**Short problem**:
Print the lines from the one containing "At what coordinates" through the one containing "(x=439, y=392)", inclusive, exactly as they appear, omitting the pictures.

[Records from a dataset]
# # #
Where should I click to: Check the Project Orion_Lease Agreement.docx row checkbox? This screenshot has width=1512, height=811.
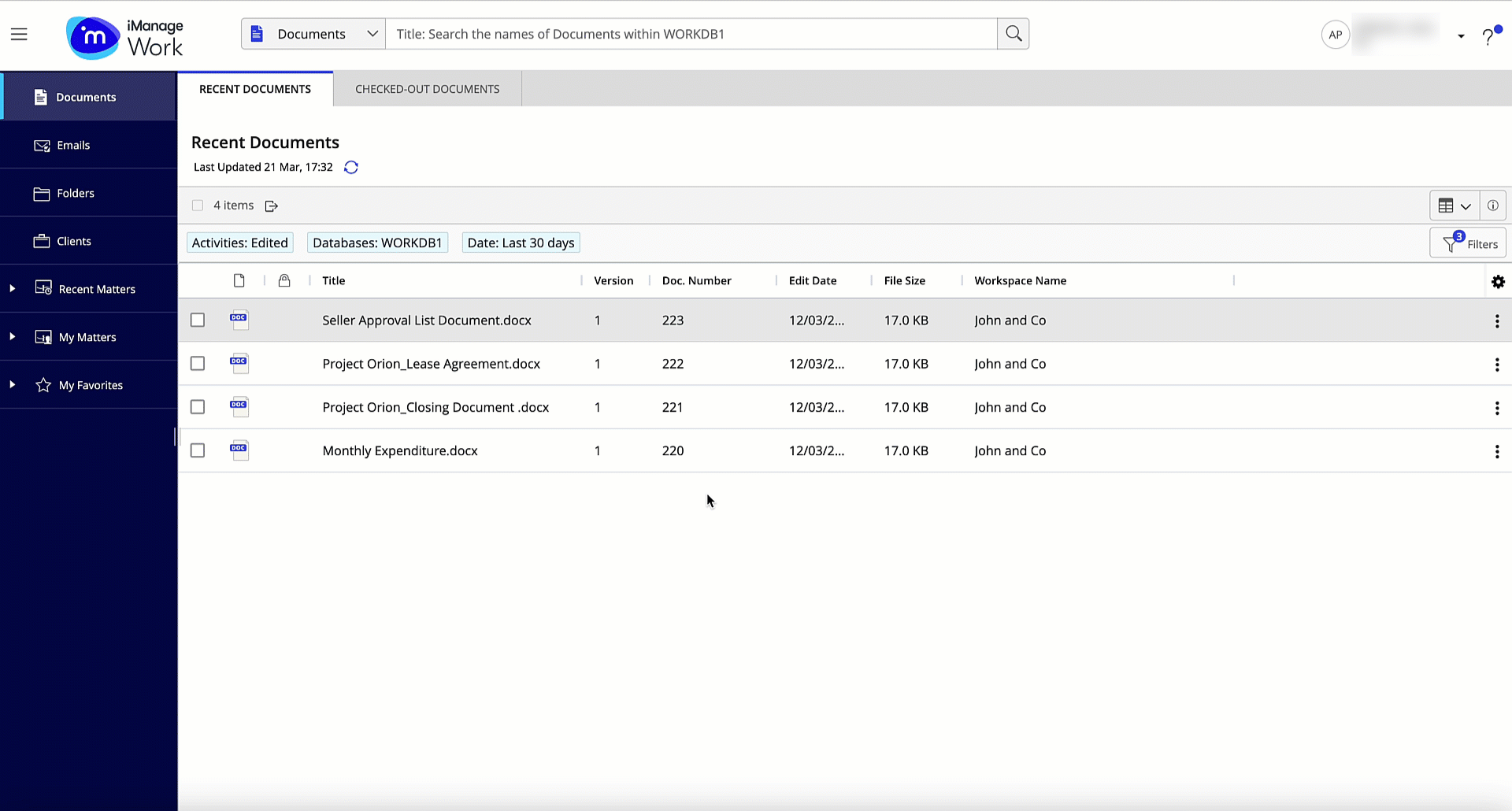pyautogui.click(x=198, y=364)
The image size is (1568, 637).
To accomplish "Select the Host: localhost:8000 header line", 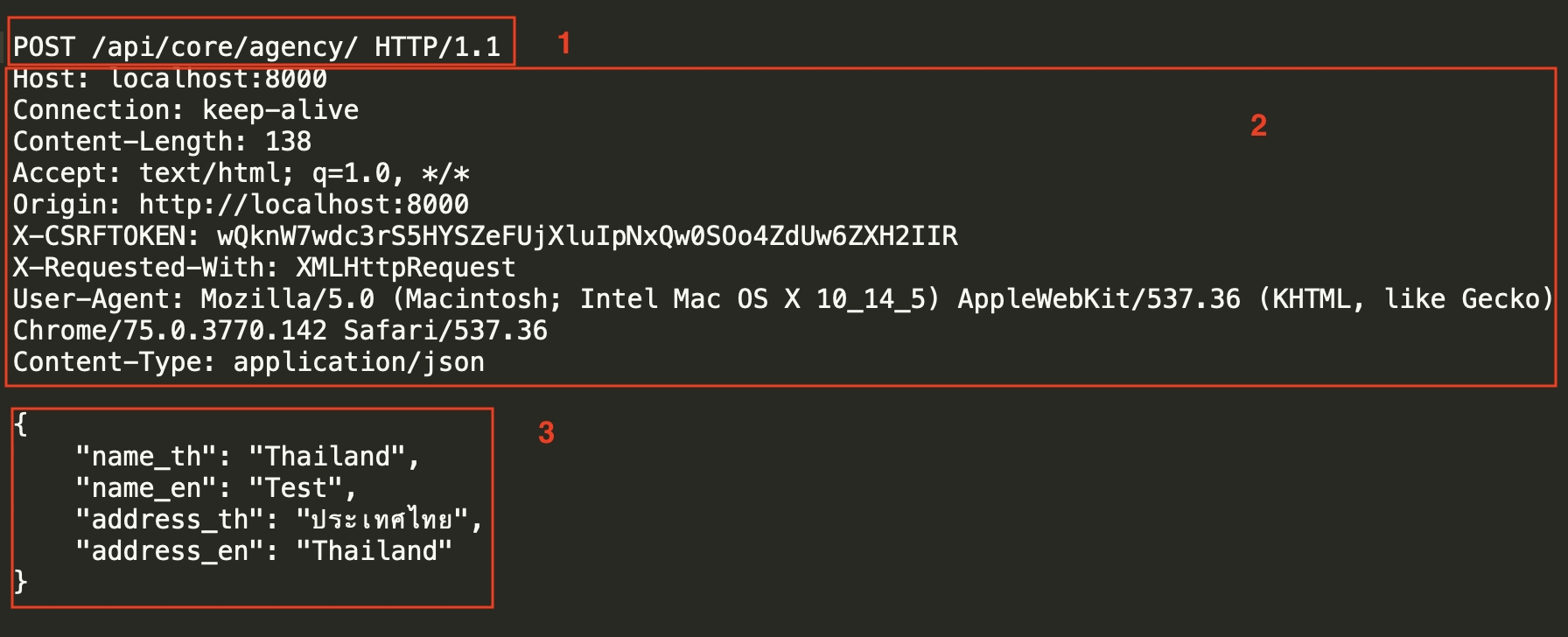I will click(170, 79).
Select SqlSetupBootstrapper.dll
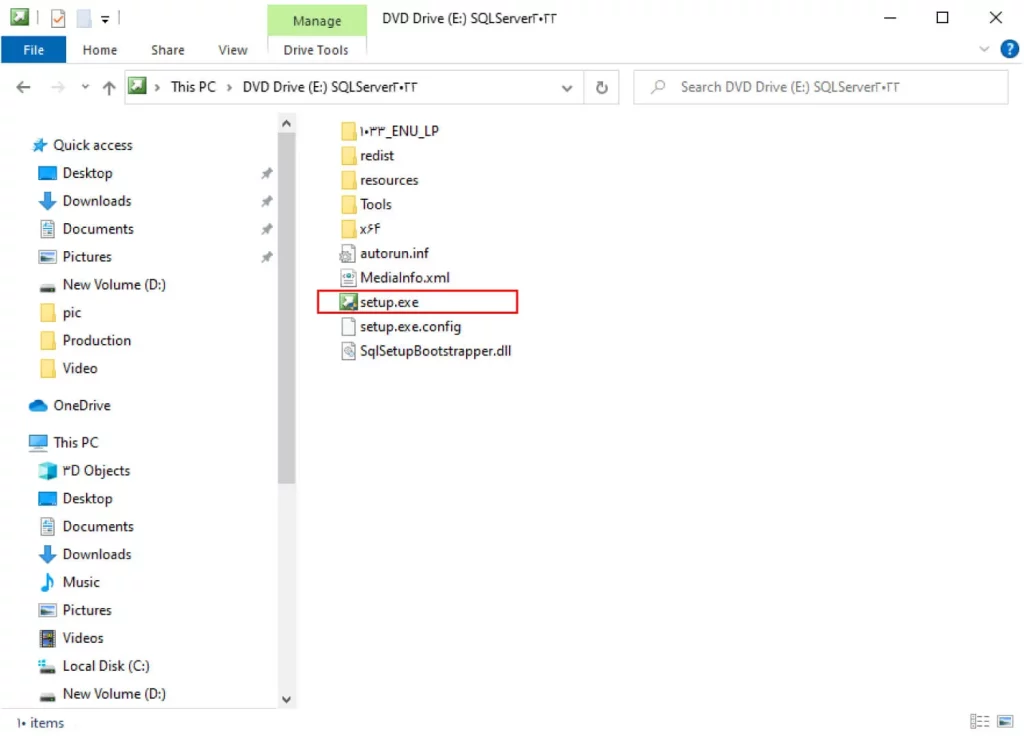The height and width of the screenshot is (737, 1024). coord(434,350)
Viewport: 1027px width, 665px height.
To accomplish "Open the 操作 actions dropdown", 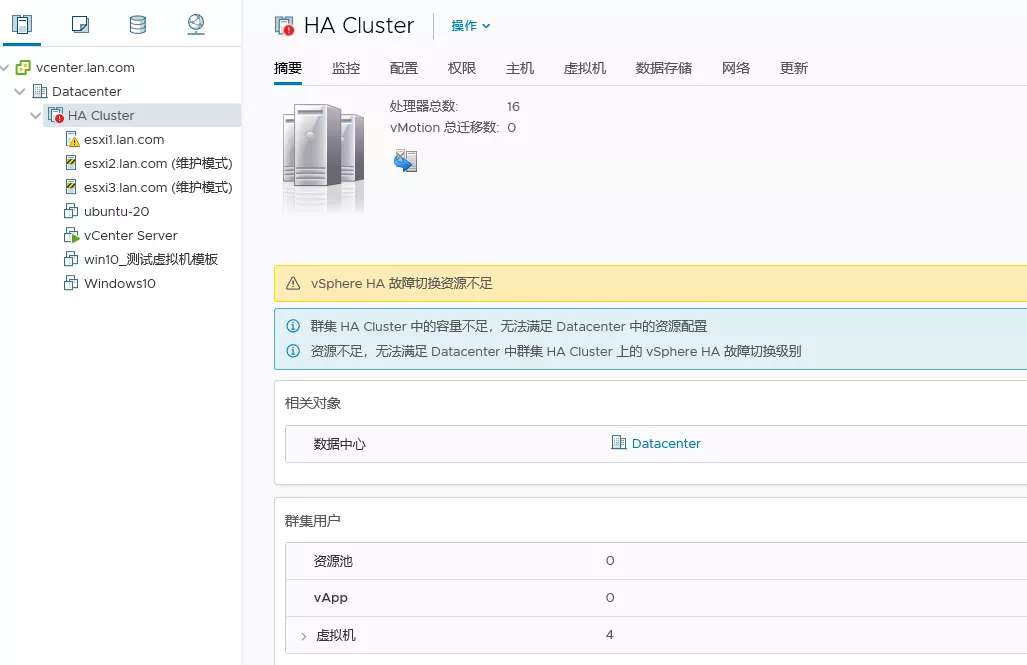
# # #
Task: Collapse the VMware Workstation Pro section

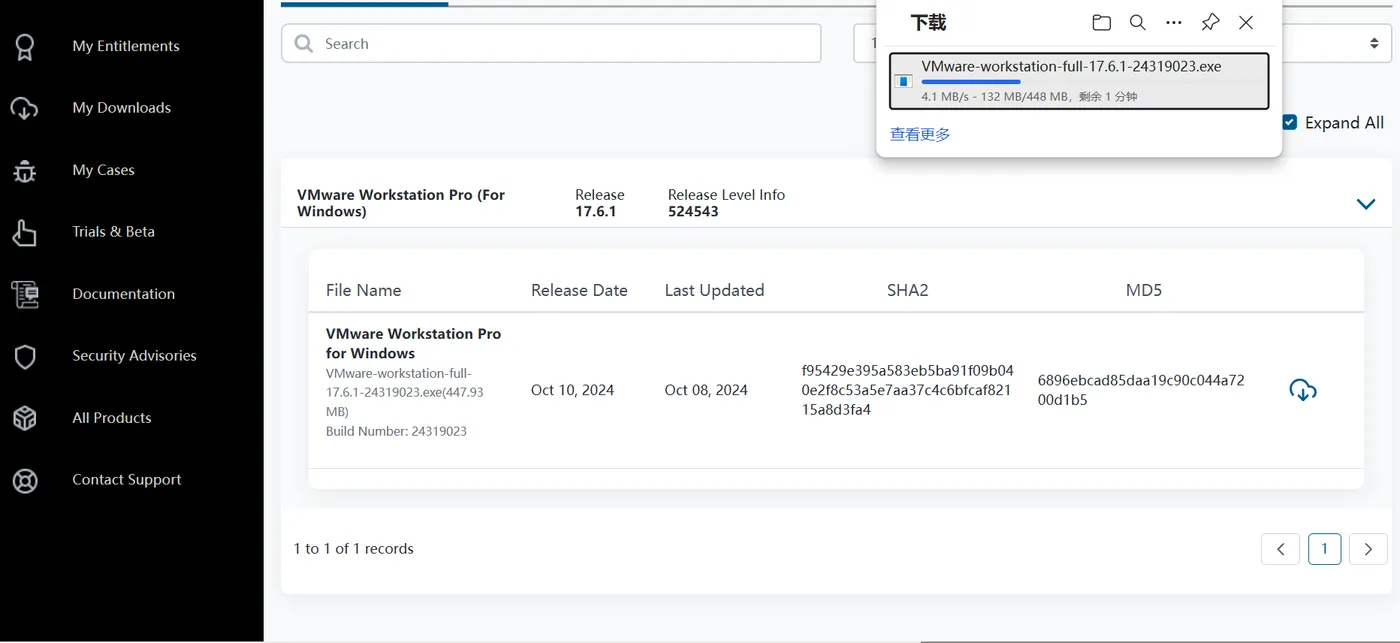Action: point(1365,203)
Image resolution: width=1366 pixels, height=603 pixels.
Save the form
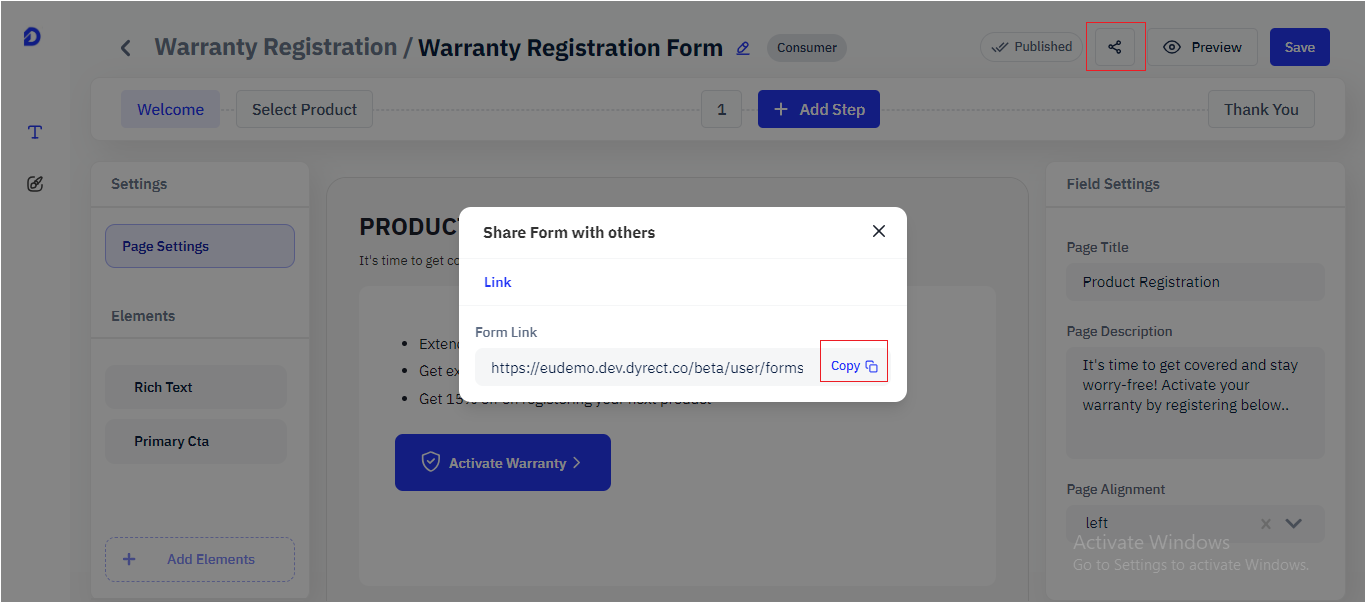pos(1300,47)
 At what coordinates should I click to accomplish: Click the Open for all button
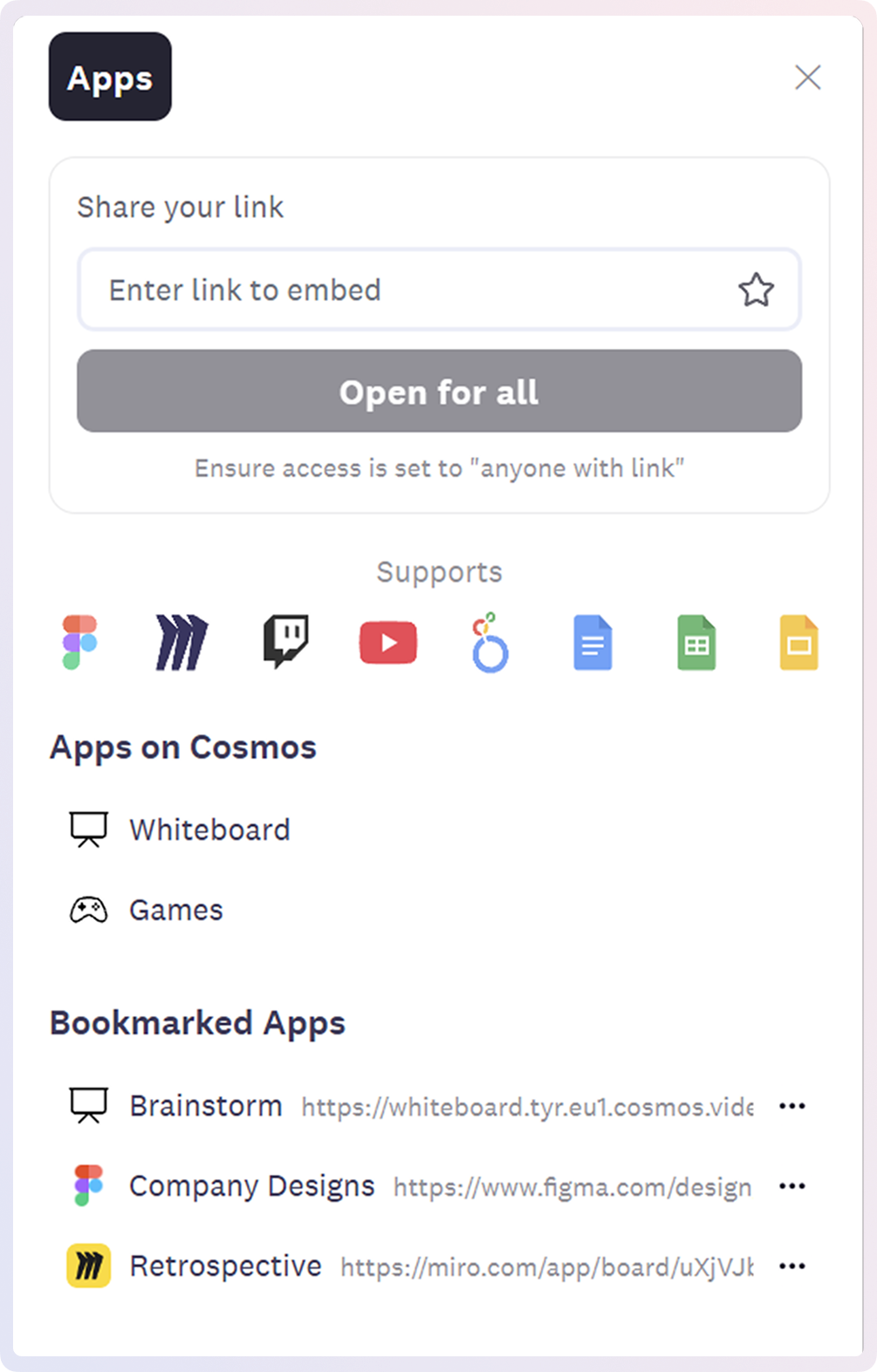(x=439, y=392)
# # #
**Solution to the problem**:
 At what coordinates should I click to accomplish: Click the Open for all button
(x=439, y=392)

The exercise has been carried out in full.